How Palestinians Can Reunite to Oppose Israel's Annexation | Time
by Salam Fayyad (former PM of the Palestinian Authority)
***Instead, the PLO must propose an alternative way forward that could garner broad-based Palestinian support. What the Palestinian people desperately need is a clear statement — a definition upon which we can legitimately pursue our national aspirations. I believe a broad Palestinian national consensus can be built upon a platform committing to either of two options.
The first is anchored on the model of a single state, whose constitution provides for full equality for all of its citizens, and without any discrimination on any basis whatsoever. The second is an agreed two-state solution — but only with an independent and fully sovereign Palestinian state on the entire territory occupied by Israel in 1967, including East Jerusalem, and with any engagement in a peace process that is to lead to that outcome preceded by international recognition, including by Israel, of the Palestinians’ right to such state, as well as our other rights provided for under international law—namely, the right of return in accordance with UN resolution 194 and the right to self-determination.

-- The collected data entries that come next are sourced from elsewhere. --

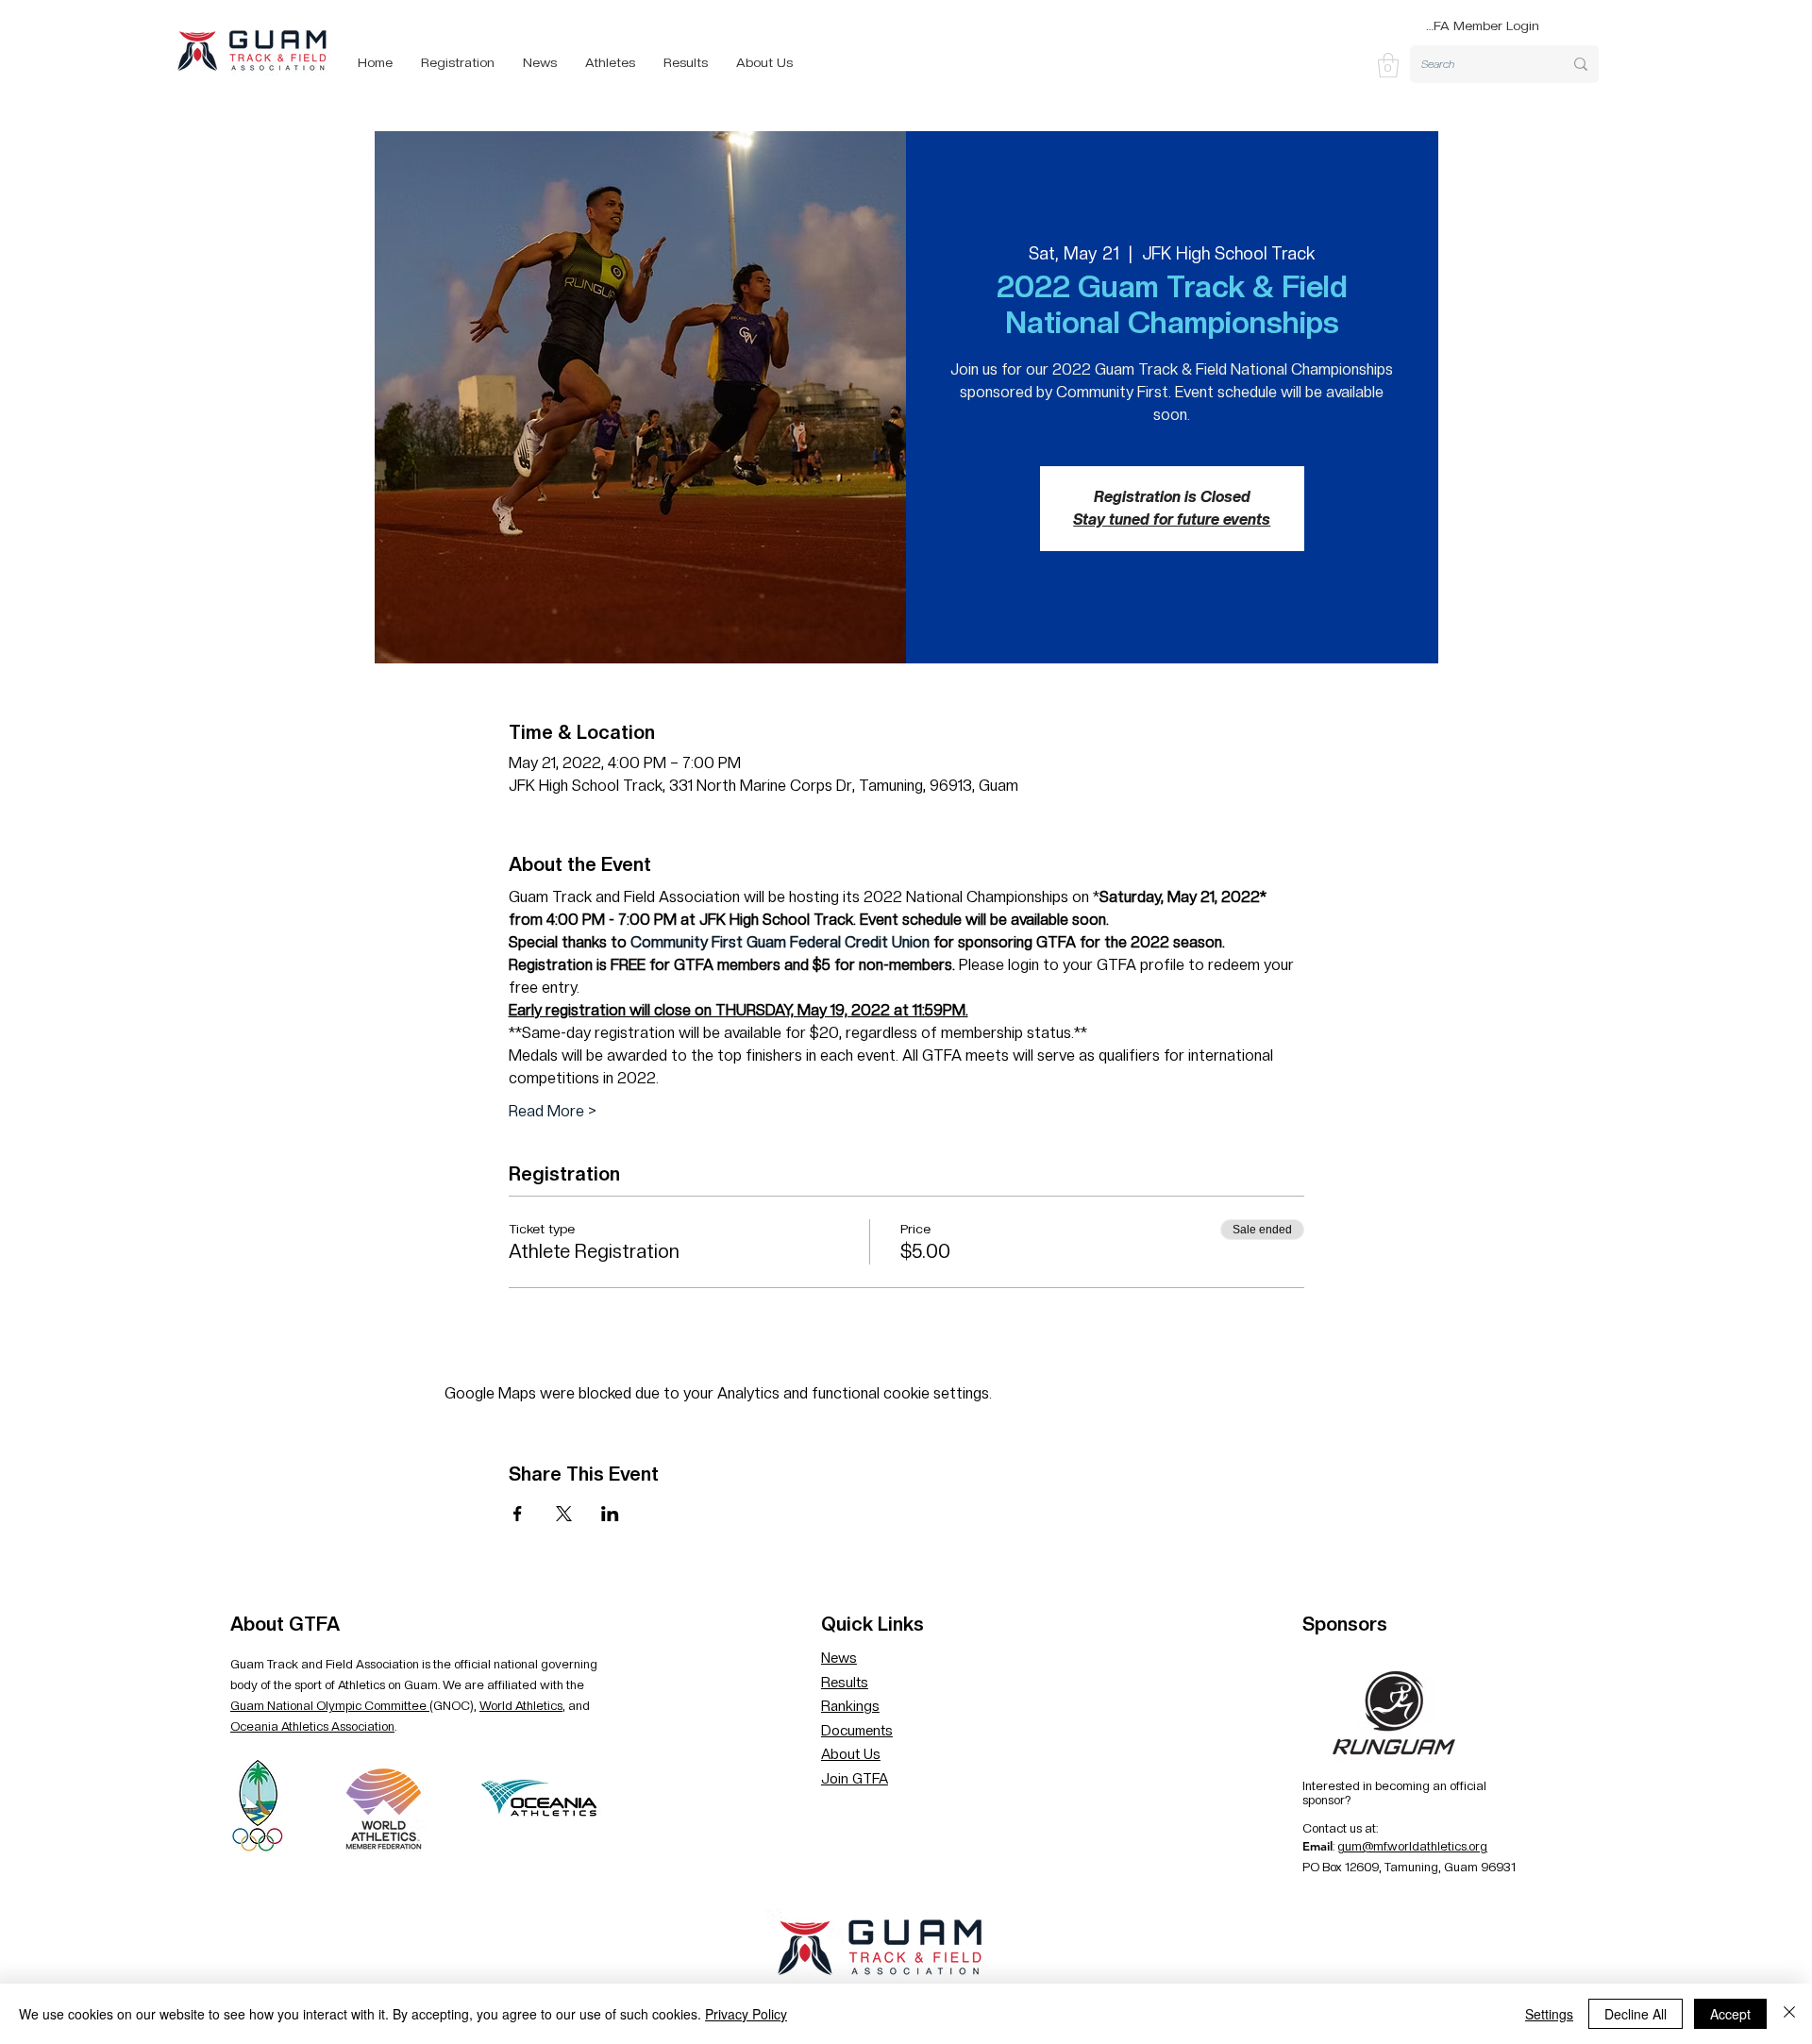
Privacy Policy (746, 2013)
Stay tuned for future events (1171, 519)
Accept (1730, 2013)
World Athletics (520, 1706)
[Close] (1789, 2014)
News (839, 1658)
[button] (1388, 65)
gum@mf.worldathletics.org (1412, 1846)
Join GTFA (854, 1778)
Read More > (552, 1111)
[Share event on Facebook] (518, 1513)
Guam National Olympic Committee (329, 1706)
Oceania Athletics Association (312, 1726)
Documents (857, 1730)
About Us (851, 1754)
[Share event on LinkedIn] (610, 1513)
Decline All (1635, 2013)
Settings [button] (1549, 2013)
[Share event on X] (564, 1513)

Obviously these two options are mutually exclusive. But, they have to both be included in the new platform to ensure that the PLO—as it begins to take concrete steps to include non-PLO factions and forces opposed to the Oslo framework or the 1988 compromise—is instantaneously empowered to convey, on behalf of all Palestinians, what we are prepared to accept. At some point, Palestinians will have to choose between the two possible options outlined above. That, however, will not happen unless Israel recognizes our national rights.